DATE: 20030613
DOCKET: C39470
COURT OF APPEAL FOR ONTARIO
O’CONNOR A.C.J.O., SIMMONS and ARMSTRONG JJ.A.
B E T W E E N:
IN THE MATTER OF THE COMPANIES CREDITORS ARRANGEMENT ACT, R.S.C. 1985, c. C-36, AS AMENDED
AND IN THE MATTER OF A PLAN OF COMPROMISE OR ARRANGEMENT OF CONSUMERS PACKAGING INC., CONSUMERS INTERNATIONAL INC. and 164489 CANADA INC.
APPLICATION UNDER THE COMPANIES CREDITORS ARRANGEMENT ACT, R.S.C. 1985, c. C-36
Peter Griffin and Craig Martin for the appellant
Paul MacDonald and Brett Harrison for the respondent, KPMG Inc.
David Gruber for the respondent, KPMG Inc.
- and -
ONTARIO SUPERIOR COURT OF JUSTICE COMMERCIAL LIST IN BANKRUPTCY
IN THE MATTER OF THE BANKRUPTCY OF CONSUMERS PACKAGING INC.
- and -
IN THE MATTER OF CERTAIN TRIALS OF ISSUES DIRECTED BY ORDERS MADE OCTOBER 31, 2002
B E T W E E N:
MOLSON CANADA
Court appointed monitor
Heard: May 21, 2003
Plaintiff/Appellant
- and -
O-I CANADA CORP. and KPMG INC. in its capacity as Trustee in Bankruptcy of Consumers Packaging Inc.
Defendants/Respondents
On appeal from the decision of Justice James M. Farley of the Superior Court of Justice dated January 15, 2003.
BY THE COURT:
[1] The only issue that needs to be addressed in this appeal is whether the motion judge, Farley J., erred in holding that the Molson bottle claim did not qualify as a “CCAA claim”, as that term was defined in his Order of April 3, 2002. The relevant portion of the definition of a “CCAA claim” reads as follows:
any right or claim of any person against CPI that CPI is obligated to pay pursuant to paragraph 15 … of the Initial Order.
[2] Paragraph 15 of the Initial Order, which was made on May 23, 2001 by the motion judge, reads as follows:
THIS COURT ORDERS that during the Stay Period, Persons having written or oral agreements with the Applicants or statutory or regulatory mandates for the supply of goods and/or services or insurance, including without limitation, all computer software, communication and other data services, centralized and other banking services, accounts and facilities, payroll servicing, insurance including directors’ and officers’ insurance, natural gas, sand, soda ash, limestone, crushed recycled glass, packaging materials, pallets, electricity, supply contracts, service contracts, transportation contracts, transportation services, utility or other required services by or to the Applicants or any of the Property are hereby restrained until further order of this Court from discontinuing, dishonouring, failing to renew on reasonable terms, altering, interfering with, suspending, delaying, cancelling, interrupting, or terminating the supply of such goods, services or facilities so long as the normal prices or charges for such goods, services and facilities received after the date of this Order are paid in accordance with present payment practices or as may be hereafter agreed to by the Applicants from time to time and that the existing directors’ and officers’ insurance, provided the Applicants pay the premiums at the current rates required under such policies of insurance, shall hereby be deemed to be extended by a period of time equal to the duration of the stay of proceedings effected by this Order and any further order of this Court unless the applicable insurer for such directors’ and officers’ insurance, on 7 days notice to the Monitor and the Applicants, obtains leave of this Court not to renew such director’s and officer’s insurance.

(Records from a collection)

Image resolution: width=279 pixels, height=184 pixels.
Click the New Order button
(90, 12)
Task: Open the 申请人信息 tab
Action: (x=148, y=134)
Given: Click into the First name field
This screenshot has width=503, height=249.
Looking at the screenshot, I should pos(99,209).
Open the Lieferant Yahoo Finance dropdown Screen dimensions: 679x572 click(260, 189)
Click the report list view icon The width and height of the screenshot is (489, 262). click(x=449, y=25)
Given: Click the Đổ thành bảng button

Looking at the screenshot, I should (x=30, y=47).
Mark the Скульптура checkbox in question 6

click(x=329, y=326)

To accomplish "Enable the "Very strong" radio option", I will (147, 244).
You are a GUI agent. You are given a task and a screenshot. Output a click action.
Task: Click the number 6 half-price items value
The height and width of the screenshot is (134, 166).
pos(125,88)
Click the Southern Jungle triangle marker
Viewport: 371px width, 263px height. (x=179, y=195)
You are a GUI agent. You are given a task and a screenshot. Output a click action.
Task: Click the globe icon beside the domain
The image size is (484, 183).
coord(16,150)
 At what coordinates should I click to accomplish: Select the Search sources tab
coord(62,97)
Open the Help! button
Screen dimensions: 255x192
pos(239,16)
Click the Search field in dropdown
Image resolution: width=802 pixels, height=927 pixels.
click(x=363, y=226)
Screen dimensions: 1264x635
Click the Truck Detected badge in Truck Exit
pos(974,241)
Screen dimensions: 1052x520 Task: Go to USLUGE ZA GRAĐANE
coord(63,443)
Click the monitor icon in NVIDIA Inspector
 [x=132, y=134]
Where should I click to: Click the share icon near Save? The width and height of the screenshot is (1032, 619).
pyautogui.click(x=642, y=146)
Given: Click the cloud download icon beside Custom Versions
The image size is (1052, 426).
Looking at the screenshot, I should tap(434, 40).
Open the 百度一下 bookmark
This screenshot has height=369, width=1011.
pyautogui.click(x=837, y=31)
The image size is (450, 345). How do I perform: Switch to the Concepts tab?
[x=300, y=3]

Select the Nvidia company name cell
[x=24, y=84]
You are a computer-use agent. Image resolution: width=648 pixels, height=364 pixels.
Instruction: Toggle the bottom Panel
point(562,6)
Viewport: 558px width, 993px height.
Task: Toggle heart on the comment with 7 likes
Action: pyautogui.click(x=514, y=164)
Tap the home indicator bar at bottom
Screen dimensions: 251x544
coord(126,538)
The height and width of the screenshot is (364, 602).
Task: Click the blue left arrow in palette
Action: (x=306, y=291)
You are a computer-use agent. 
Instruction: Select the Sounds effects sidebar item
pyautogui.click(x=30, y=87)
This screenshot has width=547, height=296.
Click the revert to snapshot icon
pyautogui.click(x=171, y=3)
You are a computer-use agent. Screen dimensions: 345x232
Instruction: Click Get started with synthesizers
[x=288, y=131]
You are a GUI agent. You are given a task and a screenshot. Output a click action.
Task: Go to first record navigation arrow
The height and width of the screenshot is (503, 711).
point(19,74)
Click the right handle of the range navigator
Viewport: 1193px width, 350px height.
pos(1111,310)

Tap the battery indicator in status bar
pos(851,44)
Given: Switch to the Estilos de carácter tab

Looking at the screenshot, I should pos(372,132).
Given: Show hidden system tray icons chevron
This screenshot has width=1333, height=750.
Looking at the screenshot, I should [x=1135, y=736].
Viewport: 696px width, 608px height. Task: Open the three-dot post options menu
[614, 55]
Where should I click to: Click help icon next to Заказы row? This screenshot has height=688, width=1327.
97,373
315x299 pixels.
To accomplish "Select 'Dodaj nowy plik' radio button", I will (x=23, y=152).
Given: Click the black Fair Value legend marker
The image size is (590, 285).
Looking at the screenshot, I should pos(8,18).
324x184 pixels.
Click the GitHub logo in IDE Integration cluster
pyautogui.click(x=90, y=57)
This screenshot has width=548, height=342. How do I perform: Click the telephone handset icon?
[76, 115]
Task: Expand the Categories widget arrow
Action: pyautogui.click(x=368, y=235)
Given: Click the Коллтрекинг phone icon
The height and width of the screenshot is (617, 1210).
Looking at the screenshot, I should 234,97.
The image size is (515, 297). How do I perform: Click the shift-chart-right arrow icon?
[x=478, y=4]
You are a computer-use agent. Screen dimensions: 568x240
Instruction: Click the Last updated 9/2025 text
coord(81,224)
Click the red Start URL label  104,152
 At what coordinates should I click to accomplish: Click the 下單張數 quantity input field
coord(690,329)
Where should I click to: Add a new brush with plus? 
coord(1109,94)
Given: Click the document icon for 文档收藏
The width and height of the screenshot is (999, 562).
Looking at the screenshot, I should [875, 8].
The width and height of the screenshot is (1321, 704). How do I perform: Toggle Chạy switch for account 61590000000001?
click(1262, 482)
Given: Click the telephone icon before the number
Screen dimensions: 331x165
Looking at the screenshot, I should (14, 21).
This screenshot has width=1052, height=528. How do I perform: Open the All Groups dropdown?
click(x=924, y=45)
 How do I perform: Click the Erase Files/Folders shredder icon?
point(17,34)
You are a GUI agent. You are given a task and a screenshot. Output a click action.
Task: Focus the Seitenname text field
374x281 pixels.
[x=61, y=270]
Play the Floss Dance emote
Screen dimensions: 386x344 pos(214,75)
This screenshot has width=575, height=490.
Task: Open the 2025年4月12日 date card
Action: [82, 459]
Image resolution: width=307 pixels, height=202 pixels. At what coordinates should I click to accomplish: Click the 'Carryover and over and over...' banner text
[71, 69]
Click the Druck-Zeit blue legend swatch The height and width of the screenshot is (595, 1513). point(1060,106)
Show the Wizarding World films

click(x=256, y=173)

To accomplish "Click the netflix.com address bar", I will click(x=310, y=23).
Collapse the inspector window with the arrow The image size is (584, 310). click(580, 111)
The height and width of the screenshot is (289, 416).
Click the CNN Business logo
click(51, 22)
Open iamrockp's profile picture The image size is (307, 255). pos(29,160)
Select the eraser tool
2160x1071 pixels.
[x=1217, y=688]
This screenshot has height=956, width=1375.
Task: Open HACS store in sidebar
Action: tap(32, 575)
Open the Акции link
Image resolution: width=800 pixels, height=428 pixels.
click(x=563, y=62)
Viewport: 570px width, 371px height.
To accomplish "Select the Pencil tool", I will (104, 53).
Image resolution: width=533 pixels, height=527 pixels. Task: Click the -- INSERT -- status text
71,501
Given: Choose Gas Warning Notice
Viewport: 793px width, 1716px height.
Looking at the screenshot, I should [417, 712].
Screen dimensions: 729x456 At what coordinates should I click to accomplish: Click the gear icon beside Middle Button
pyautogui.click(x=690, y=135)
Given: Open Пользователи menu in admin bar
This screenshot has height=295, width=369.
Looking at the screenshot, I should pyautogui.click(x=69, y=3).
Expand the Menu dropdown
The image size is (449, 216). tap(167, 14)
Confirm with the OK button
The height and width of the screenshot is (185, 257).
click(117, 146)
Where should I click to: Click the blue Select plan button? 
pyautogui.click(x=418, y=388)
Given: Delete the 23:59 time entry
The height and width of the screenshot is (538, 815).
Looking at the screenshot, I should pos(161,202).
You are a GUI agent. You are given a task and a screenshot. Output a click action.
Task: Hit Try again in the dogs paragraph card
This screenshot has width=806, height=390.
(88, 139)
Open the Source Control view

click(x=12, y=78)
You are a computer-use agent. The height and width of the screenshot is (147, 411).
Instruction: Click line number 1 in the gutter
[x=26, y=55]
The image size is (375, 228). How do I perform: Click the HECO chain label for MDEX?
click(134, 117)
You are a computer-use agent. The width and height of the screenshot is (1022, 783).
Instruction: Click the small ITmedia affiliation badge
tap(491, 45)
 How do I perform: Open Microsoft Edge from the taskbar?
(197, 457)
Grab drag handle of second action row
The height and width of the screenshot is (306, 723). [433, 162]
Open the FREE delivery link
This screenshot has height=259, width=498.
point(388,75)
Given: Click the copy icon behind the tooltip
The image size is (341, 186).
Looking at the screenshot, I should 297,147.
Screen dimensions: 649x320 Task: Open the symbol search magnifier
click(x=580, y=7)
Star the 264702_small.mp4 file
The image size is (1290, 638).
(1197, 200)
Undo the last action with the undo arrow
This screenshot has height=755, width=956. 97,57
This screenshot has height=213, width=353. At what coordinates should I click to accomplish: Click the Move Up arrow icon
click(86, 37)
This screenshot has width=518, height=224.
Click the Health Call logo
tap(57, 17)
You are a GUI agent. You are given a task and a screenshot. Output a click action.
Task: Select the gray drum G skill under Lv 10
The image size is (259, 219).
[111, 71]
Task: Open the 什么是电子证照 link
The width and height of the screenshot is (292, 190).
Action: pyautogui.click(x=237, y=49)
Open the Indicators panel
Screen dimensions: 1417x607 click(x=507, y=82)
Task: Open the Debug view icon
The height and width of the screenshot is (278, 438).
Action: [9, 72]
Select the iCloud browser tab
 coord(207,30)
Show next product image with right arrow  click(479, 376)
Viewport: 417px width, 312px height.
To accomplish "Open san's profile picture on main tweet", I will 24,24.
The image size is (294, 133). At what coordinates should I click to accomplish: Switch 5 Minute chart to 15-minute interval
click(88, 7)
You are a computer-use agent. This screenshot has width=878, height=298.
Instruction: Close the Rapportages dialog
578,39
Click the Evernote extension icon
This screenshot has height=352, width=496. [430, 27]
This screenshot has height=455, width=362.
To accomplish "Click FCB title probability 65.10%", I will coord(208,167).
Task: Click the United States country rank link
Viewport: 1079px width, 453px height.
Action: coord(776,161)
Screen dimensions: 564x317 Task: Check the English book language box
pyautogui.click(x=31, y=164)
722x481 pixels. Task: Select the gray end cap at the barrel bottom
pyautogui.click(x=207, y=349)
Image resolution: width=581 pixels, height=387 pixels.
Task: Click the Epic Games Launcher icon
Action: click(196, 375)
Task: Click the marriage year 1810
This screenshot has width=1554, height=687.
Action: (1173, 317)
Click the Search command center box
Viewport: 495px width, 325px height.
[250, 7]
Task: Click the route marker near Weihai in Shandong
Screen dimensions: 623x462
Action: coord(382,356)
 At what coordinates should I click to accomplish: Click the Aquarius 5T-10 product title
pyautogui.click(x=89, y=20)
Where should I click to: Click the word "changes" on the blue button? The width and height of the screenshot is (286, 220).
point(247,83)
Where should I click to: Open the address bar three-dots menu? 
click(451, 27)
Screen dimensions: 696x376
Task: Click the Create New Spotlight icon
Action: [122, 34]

LIST OF TASKS
a. Name every lawyer whom the Court of Appeal decision lists as counsel.
b. Give the rows as a JSON list of strings, one per line with blank lines omitted, from the start of the rows through the line containing "coord(63,443)".

TASK ANSWERS
a. Peter Griffin, Craig Martin, Paul MacDonald, Brett Harrison, David Gruber

b.
[
  "Image resolution: width=279 pixels, height=184 pixels.",
  "Click the New Order button",
  "(90, 12)",
  "Task: Open the 申请人信息 tab",
  "Action: (x=148, y=134)",
  "Given: Click into the First name field",
  "This screenshot has width=503, height=249.",
  "Looking at the screenshot, I should pos(99,209).",
  "Open the Lieferant Yahoo Finance dropdown Screen dimensions: 679x572 click(260, 189)",
  "Click the report list view icon The width and height of the screenshot is (489, 262). click(x=449, y=25)",
  "Given: Click the Đổ thành bảng button",
  "Looking at the screenshot, I should (x=30, y=47).",
  "Mark the Скульптура checkbox in question 6",
  "click(x=329, y=326)",
  "To accomplish \"Enable the \"Very strong\" radio option\", I will (147, 244).",
  "You are a GUI agent. You are given a task and a screenshot. Output a click action.",
  "Task: Click the number 6 half-price items value",
  "The height and width of the screenshot is (134, 166).",
  "pos(125,88)",
  "Click the Southern Jungle triangle marker",
  "Viewport: 371px width, 263px height. (x=179, y=195)",
  "You are a GUI agent. You are given a task and a screenshot. Output a click action.",
  "Task: Click the globe icon beside the domain",
  "The image size is (484, 183).",
  "coord(16,150)",
  " At what coordinates should I click to accomplish: Select the Search sources tab",
  "coord(62,97)",
  "Open the Help! button",
  "Screen dimensions: 255x192",
  "pos(239,16)",
  "Click the Search field in dropdown",
  "Image resolution: width=802 pixels, height=927 pixels.",
  "click(x=363, y=226)",
  "Screen dimensions: 1264x635",
  "Click the Truck Detected badge in Truck Exit",
  "pos(974,241)",
  "Screen dimensions: 1052x520 Task: Go to USLUGE ZA GRAĐANE",
  "coord(63,443)"
]